Второй том «Мертвых душ» вообще пронизан своего рода микроутопиями (М. Геллер), реализуемыми то на уровне персонажа, или мотива, или даже пейзажного описания. Так, помещичья утопия Костанжогло (Скудронжогло) соседствует с бюрократической утопией (по другой версии – антиутопией) Кошкарева, вызывающей в памяти страницы уже упомянутых «Правдоподобных небылиц» Ф. Булгарина.
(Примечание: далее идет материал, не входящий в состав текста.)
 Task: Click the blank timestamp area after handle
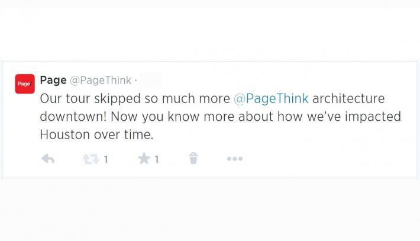[150, 80]
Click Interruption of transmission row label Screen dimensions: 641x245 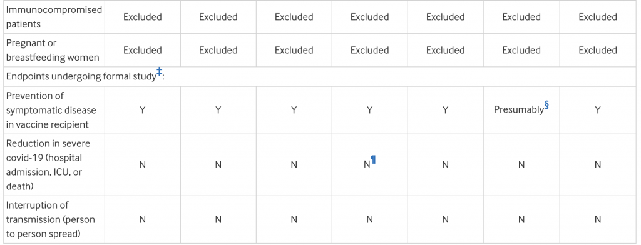(x=50, y=219)
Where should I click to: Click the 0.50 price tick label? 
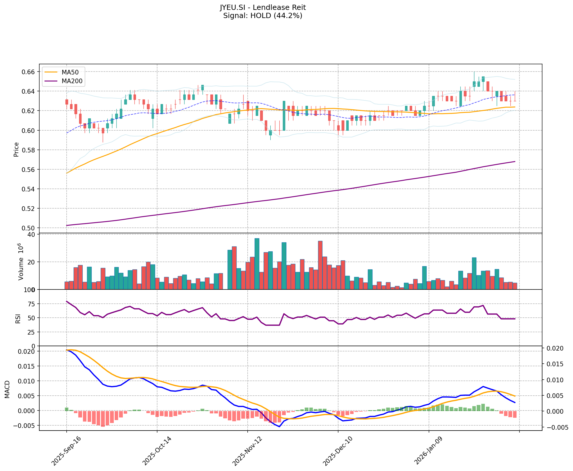tap(29, 228)
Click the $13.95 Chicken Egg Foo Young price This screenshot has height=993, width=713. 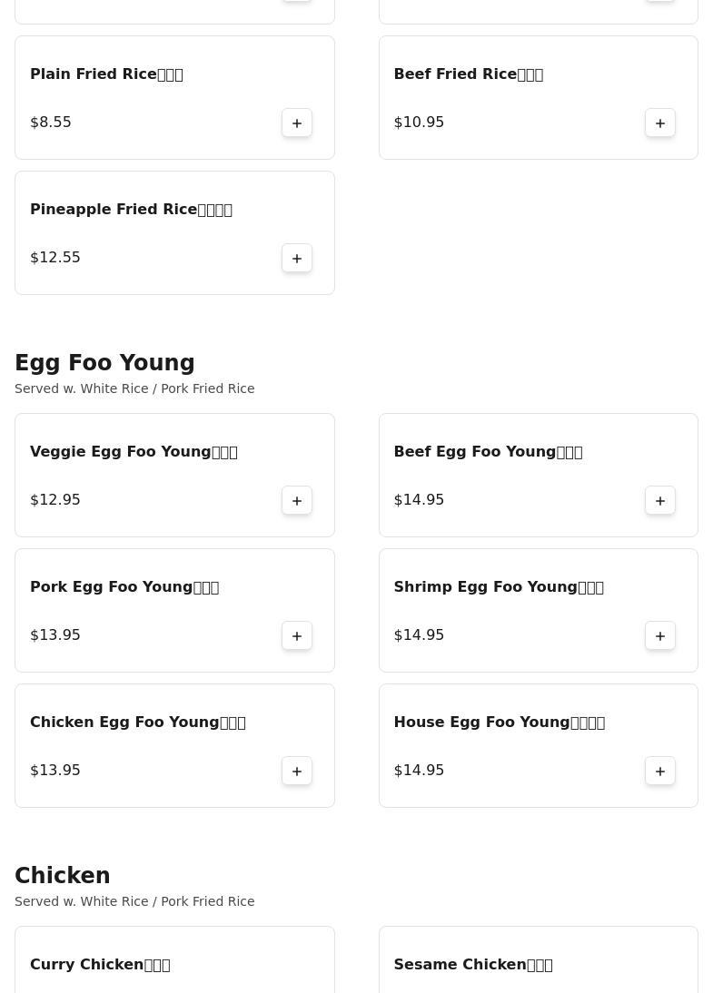coord(55,771)
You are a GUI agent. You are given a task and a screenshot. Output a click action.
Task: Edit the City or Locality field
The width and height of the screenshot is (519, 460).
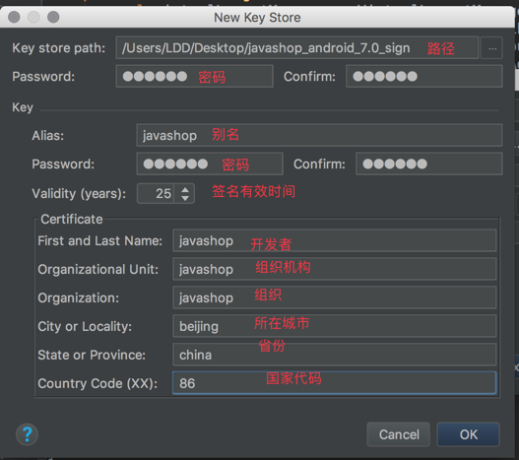[335, 326]
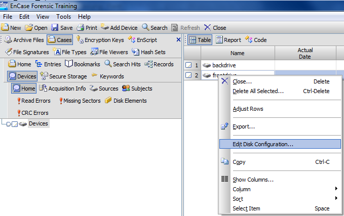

Различные, но всё утопические пространства представляют собой и поместье Тентетникова, описанное как прообраз земного рая, и – народный вариант утопии – поместье Петуха. Само же посещение Чичиковым данных поместий вызывает, по наблюдению С. А. Гончарова, ассоциации с апокрифическим «Словом и видением апостола Павла» (другое название – «Хождение апостола Павла по мукам»)[783], в котором присутствует описание рая как роскошного сада с рекой, текущей медом и молоком (аналог мифической страны Кокань – см. выше).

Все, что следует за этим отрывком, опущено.